[Saved data entries]
━━━━━━━━━━━━━━━━━━━━━━━━━━━━━━
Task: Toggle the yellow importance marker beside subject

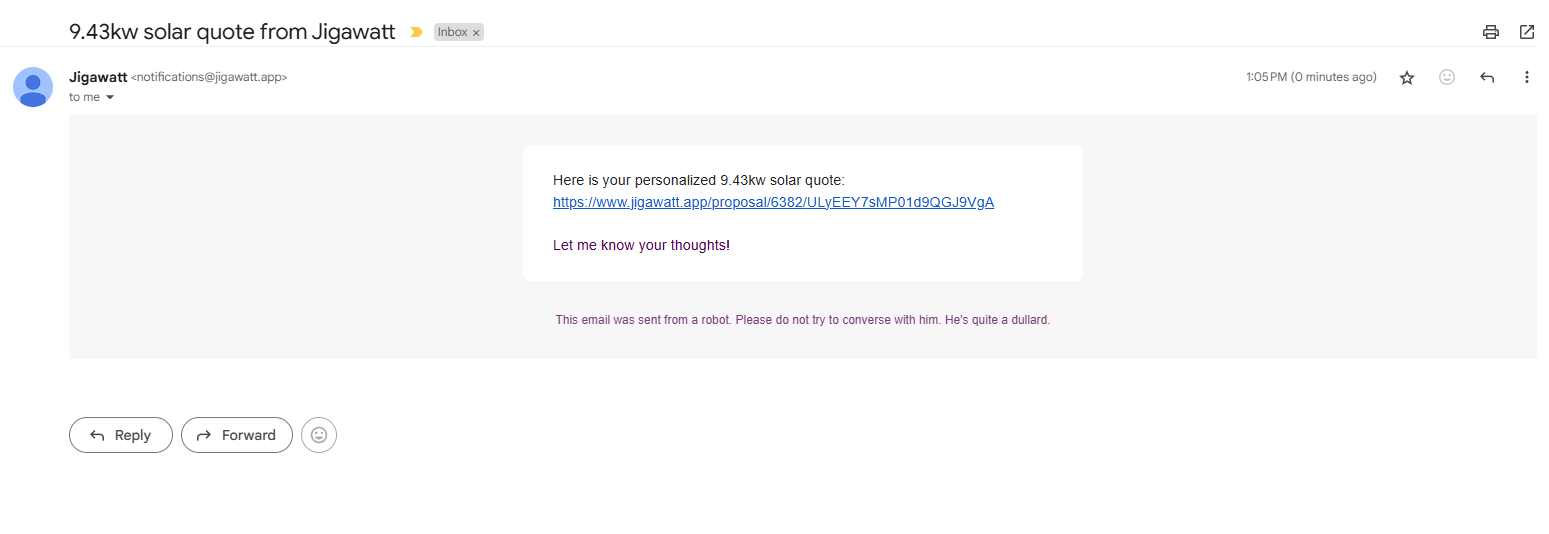Action: click(x=416, y=32)
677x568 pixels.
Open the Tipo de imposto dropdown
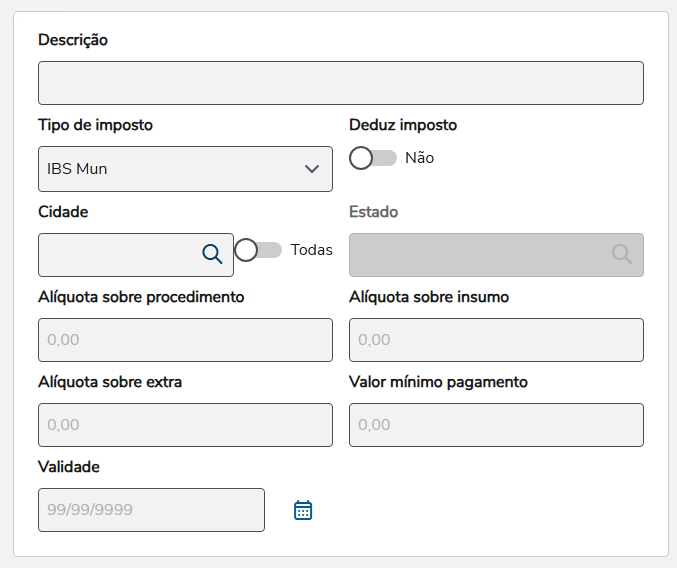coord(185,169)
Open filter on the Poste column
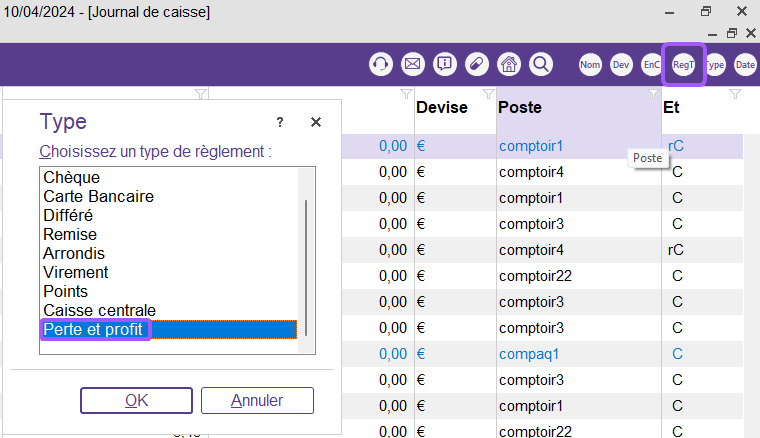Viewport: 760px width, 438px height. pyautogui.click(x=653, y=94)
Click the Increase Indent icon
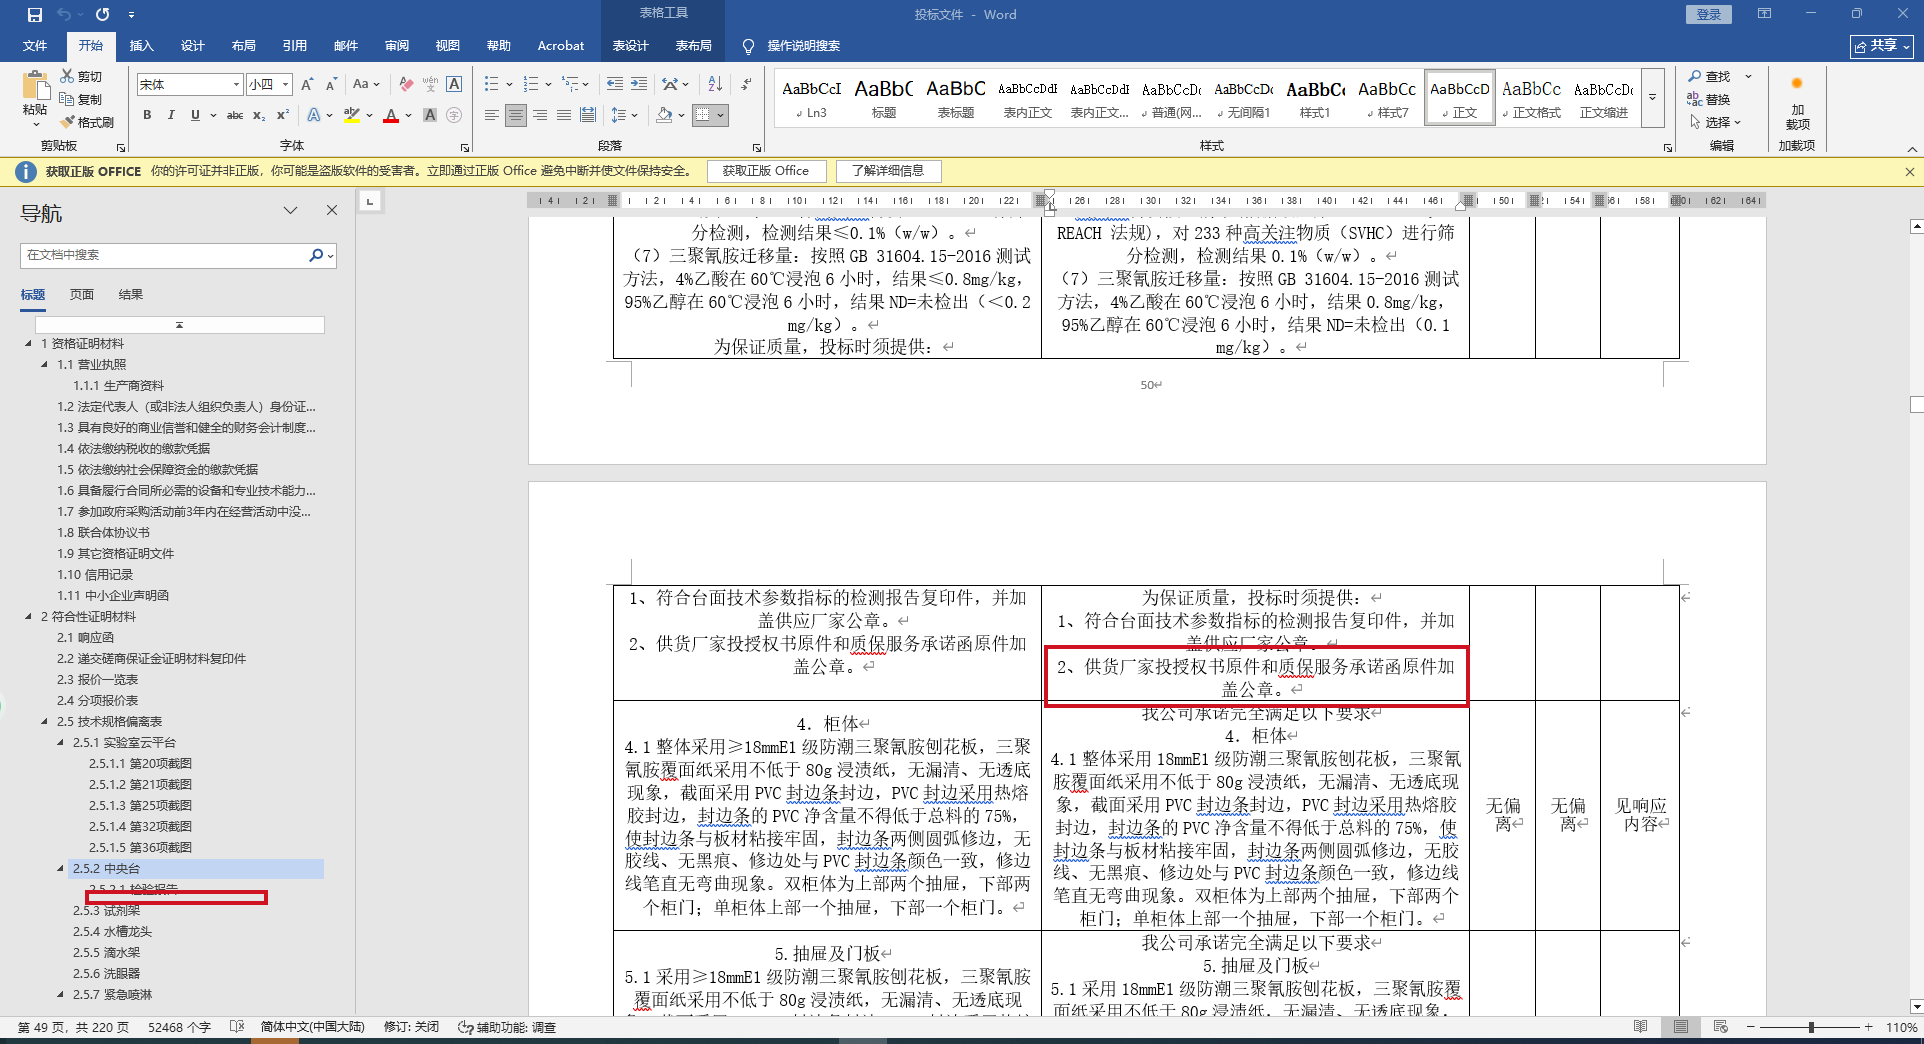This screenshot has width=1924, height=1044. click(639, 84)
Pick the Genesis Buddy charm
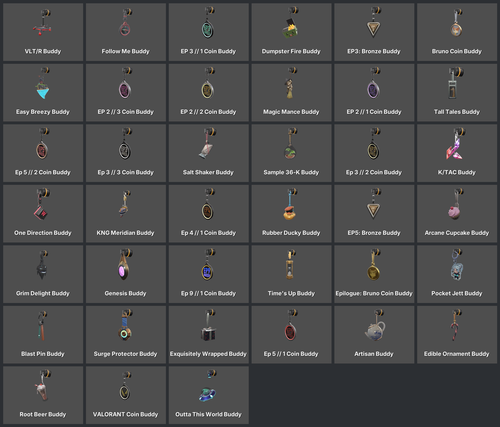This screenshot has height=427, width=500. coord(125,265)
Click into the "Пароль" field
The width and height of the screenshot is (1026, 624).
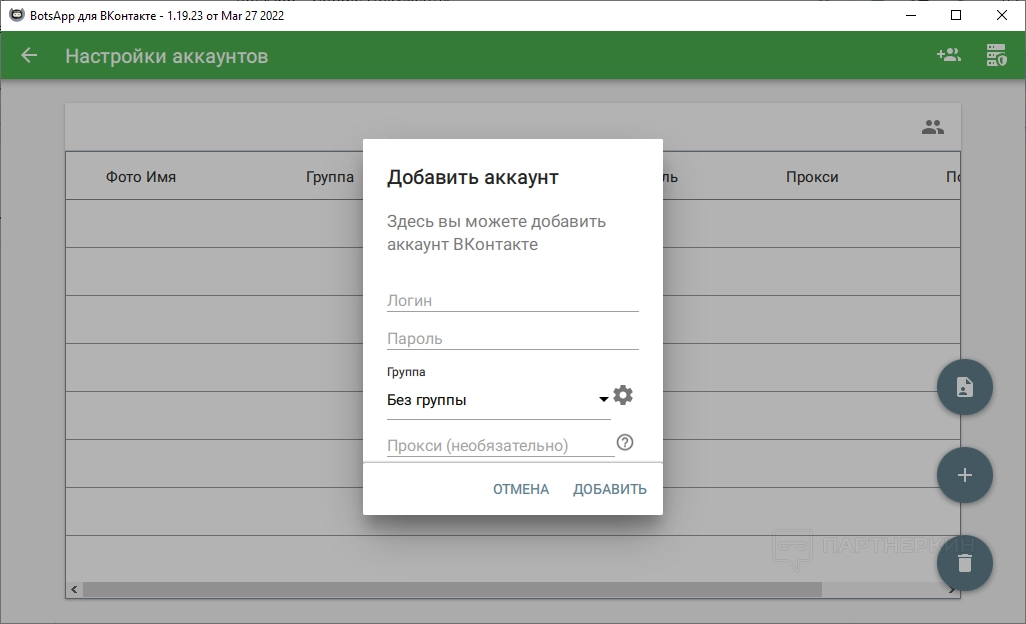[x=512, y=338]
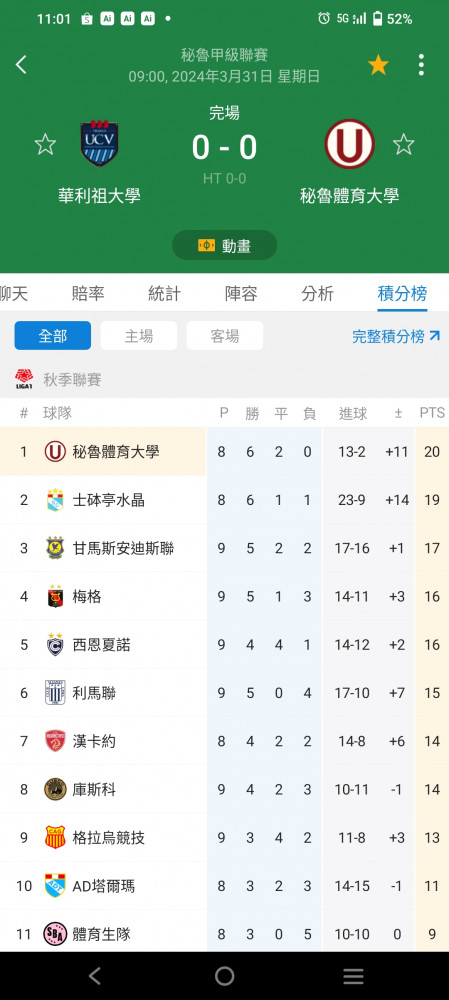Open the 完整積分榜 full standings link
Screen dimensions: 449x1000
click(396, 336)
━━━━━━━━━━━━━━━━━━━━━━━━━━━━━━
§ **Task**
Please output only the lines running from the one that holds "Pick the Genesis Buddy charm" through the last line of the entries, both ends included, without any images.

§ **Task result**
Pick the Genesis Buddy charm
This screenshot has height=427, width=500. coord(125,265)
Click into the "Пароль" field
The width and height of the screenshot is (1026, 624).
[x=512, y=338]
Open the 完整積分榜 full standings link
Screen dimensions: 449x1000
click(396, 336)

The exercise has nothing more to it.